The solenoid valve 13 and the valve part 12 are provided in the valve body 6, and are combined with the upper solenoid 7 and the retaining nut 21, and the nozzle body 15 with the injection nozzle 15 ( 16) and an injector body (8) having a needle valve (1) and a control piston (2) installed therein and a fuel inlet (3) installed at one side thereof is coupled to a retaining nut (18). In the injector structure, The control piston guide 4 and the two disk-shaped orifice plates are coupled between the valve body 6 and the injector body 8, and controlled from the injector body 8 on one side of the orifice plate on the control piston guide 4 side.
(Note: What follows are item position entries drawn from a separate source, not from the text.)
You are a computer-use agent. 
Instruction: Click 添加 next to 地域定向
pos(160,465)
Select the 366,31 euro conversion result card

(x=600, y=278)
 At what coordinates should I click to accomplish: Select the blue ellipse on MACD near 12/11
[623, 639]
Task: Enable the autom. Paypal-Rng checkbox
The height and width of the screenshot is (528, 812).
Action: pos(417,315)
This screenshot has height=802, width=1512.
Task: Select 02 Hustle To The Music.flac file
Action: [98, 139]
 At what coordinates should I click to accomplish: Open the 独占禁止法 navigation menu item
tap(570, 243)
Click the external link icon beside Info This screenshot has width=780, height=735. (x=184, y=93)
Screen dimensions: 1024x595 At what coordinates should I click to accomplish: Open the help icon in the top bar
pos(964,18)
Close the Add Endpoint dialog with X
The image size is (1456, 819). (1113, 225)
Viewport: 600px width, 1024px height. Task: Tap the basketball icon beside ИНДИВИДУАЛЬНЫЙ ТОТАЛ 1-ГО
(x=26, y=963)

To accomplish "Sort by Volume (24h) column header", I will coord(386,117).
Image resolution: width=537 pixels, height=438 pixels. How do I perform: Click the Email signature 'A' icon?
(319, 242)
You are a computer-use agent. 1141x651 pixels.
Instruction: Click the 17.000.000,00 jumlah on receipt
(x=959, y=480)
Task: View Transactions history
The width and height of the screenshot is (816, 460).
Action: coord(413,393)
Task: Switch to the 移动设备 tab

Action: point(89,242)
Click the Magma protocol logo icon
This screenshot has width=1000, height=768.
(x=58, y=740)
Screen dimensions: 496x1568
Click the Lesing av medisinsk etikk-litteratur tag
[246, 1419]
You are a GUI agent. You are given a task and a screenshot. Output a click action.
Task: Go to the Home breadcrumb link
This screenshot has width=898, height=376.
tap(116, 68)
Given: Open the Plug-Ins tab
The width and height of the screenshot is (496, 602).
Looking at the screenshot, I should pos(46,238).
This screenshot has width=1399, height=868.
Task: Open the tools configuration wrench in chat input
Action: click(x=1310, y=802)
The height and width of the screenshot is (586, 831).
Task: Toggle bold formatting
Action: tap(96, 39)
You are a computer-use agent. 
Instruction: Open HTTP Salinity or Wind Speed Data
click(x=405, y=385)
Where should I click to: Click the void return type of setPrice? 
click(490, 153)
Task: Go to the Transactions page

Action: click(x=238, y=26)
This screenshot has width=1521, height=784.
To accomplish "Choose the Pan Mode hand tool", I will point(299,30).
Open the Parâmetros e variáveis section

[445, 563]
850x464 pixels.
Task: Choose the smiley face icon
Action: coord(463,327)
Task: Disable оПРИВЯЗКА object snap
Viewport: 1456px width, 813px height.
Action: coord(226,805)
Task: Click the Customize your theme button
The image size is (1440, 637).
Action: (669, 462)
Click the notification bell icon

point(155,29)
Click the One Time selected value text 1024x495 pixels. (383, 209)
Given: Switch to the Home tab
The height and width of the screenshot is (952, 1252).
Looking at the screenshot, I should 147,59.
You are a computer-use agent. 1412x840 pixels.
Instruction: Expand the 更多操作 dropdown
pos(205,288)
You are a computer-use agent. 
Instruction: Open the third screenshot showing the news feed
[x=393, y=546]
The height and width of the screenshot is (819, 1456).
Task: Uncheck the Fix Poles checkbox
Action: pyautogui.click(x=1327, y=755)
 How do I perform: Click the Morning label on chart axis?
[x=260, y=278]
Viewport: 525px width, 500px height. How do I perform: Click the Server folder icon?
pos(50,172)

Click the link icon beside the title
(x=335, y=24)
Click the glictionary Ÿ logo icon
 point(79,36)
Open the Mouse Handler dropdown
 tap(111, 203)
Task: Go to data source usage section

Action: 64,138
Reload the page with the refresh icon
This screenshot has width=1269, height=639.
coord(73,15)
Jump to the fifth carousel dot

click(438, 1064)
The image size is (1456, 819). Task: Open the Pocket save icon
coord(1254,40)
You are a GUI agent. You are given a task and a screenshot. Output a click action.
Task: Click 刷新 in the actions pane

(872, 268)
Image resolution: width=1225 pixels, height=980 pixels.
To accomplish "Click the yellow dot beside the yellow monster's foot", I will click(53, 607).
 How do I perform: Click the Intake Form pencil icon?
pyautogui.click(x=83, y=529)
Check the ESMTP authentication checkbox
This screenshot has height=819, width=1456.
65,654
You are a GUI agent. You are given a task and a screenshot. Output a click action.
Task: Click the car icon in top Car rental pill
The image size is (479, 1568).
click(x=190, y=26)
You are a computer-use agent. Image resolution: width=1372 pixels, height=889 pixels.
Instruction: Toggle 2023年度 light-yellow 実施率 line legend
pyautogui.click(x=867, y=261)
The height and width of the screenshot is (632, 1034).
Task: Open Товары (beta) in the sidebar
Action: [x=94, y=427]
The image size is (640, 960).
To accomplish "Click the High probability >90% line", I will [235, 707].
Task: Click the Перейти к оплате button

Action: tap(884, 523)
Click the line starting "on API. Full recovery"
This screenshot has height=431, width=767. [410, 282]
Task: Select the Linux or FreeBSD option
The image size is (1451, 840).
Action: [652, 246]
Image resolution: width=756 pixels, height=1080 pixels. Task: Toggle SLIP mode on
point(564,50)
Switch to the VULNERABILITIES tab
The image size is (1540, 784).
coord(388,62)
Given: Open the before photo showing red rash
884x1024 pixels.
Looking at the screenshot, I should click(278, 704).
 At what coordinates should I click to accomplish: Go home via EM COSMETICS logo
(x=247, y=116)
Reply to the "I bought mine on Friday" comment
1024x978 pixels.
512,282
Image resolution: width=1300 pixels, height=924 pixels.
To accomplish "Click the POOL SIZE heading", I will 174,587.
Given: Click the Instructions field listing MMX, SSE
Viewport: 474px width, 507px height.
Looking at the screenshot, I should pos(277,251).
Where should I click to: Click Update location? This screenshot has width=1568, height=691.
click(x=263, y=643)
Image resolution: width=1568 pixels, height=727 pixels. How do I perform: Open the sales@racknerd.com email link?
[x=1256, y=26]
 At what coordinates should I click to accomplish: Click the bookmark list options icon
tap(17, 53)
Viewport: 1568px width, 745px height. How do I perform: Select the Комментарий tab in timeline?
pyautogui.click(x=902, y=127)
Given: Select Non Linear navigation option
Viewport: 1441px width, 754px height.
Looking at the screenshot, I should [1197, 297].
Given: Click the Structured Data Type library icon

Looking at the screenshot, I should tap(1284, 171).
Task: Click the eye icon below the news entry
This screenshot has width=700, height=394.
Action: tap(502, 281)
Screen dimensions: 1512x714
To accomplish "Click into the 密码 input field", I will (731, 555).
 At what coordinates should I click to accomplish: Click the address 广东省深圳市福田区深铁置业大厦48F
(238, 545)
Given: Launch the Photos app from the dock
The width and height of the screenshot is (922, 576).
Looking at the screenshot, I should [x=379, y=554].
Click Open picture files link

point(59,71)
A fuel supply passage 14 communicating with the piston guide 4 is formed, and on the other side, an inlet orifice 5 is formed in communication with the control pressure chamber 10 in the center, and an outlet orifice in the center in the upper orifice plate. (11) is formed, and the low pressure side fuel passage (9) and the low pressure side fuel passage (9) passing through the piston guide (4) and the lower orifice plate on one side thereof is configured to extend Injector structure of the accumulator fuel injection device. The groove on the upper surface of the orifice plate which is in contact with the control piston guide (4) is provided with a groove for supplying the high pressure fuel through the fuel supply passage (14) to the control pressure chamber (10). Injector structure of accumulator type fuel injection device for diesel engine. 2. The injector structure according to claim 1, wherein a pin groove is provided on the upper surface of the control piston guide (4) and the contact surface of the orifice plate, and a fixing pin for preventing rotation is inserted thereinto. The injector structure according to claim 1, wherein a recess is formed in a bottom surface of the control piston guide (4) so that the injector body (8) and the low pressure fuel passage (9) are connected to each other.